▸ SELECTED PASSAGE:
§ §

# Ever heard of goats lowering property value?



## Vettechjamie (Apr 16, 2015)

Hi all im having my mother move in with me and we are building a barn for her and her 7 goats. My question is this. I have had a couple of (concerns) brought to me. I live in a rural community on a dead end street I have 1.3 acres. My neighbor across street is a big gardener and has a good size fenced garden. One neighbor to the left of me who could care less. and the neighbor at the end of street is an older couple (wife is the tax collector). Well I have been told by the tax collector that the gardner is concerned that the goats will eat his garden. (they will be fenced in on my property) and the neighbor next door said they are concerned about property value.

I personally could care less. This is my property. Its Rural. I got permit for the barn.. I could care less about what the neighbors think. Just curious about the property value thing??


----------



## goathiker (Apr 14, 2011)

I've never heard that, I would think the barn and fencing would raise the value... I know my taxes went up when I put up my chain link perimeter fence. 


I have to ask though, why is your mother going to be living in the barn??? :ROFL:


----------



## Tenacross (May 26, 2011)

My guess is it's the tax collector that is the most concerned, but they will come around to the goats. People just don't know how cool they are. Actually goats are a much better steward of the land than cows or horses, which will turn 1.3 acres into mud in no time. Do mind your fence and I bet you will be fine.


----------



## Trickyroo (Sep 26, 2012)

Never heard of such a thing. Do you think its a possibility that the neighbor who mentioned that wants to create some drama so you don't have goats on your property ?

Goats can't fly id tell them , they will be inside a secure fence.

§ §

▸ PROVIDED MATERIAL:
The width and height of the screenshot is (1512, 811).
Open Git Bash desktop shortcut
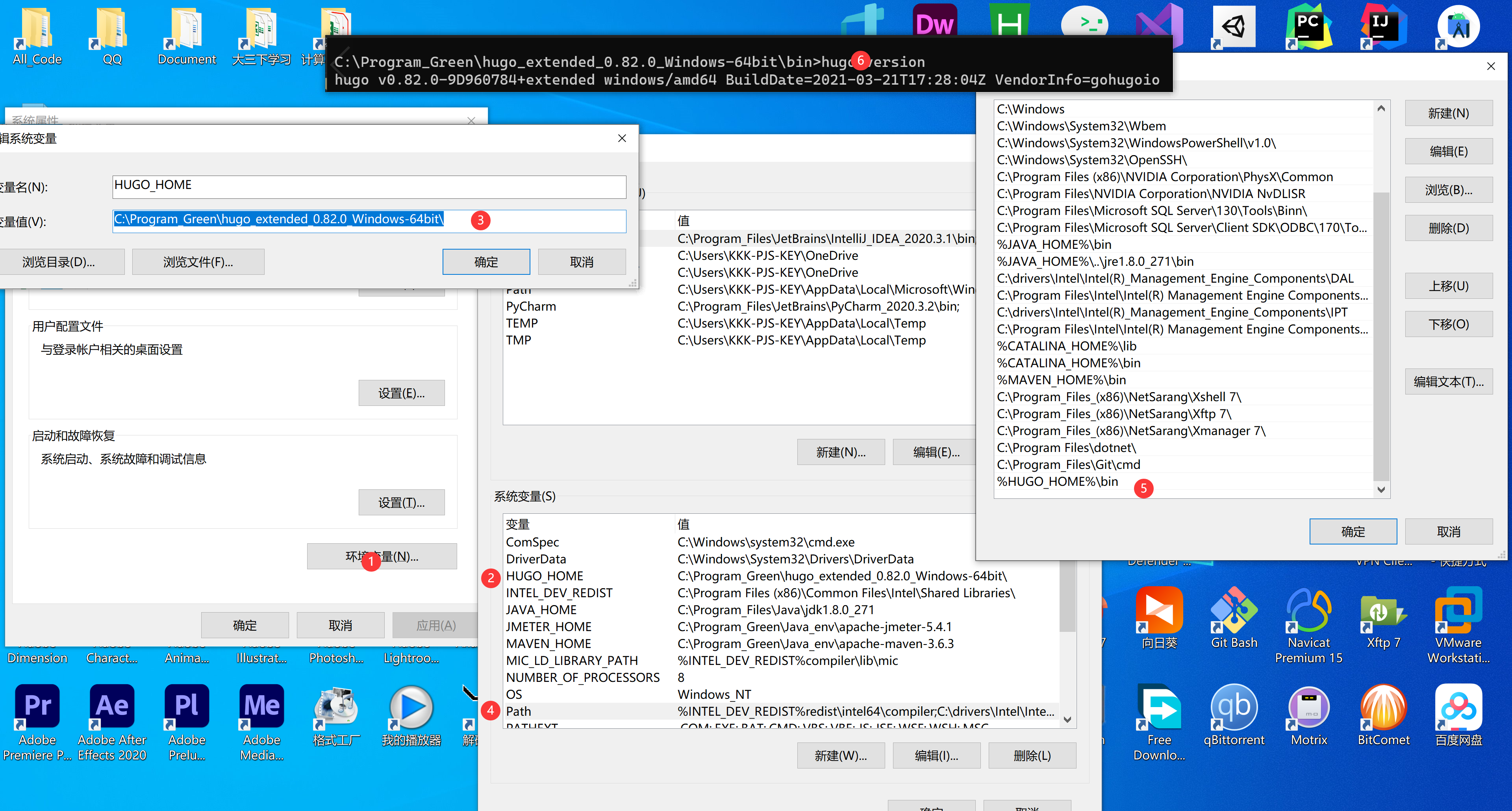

§ §

▸ PROBLEMS AND TASKS:
A: List the usernames of everyone who posted in the thread about goats and property value.
B: From the goat property-value thread, extract the passage starting at "I personally could" and ending at "property value thing??".

▸ SOLUTIONS TO EACH TASK:
A: Vettechjamie, goathiker, Tenacross, Trickyroo

B:
I personally could care less. This is my property. Its Rural. I got permit for the barn.. I could care less about what the neighbors think. Just curious about the property value thing??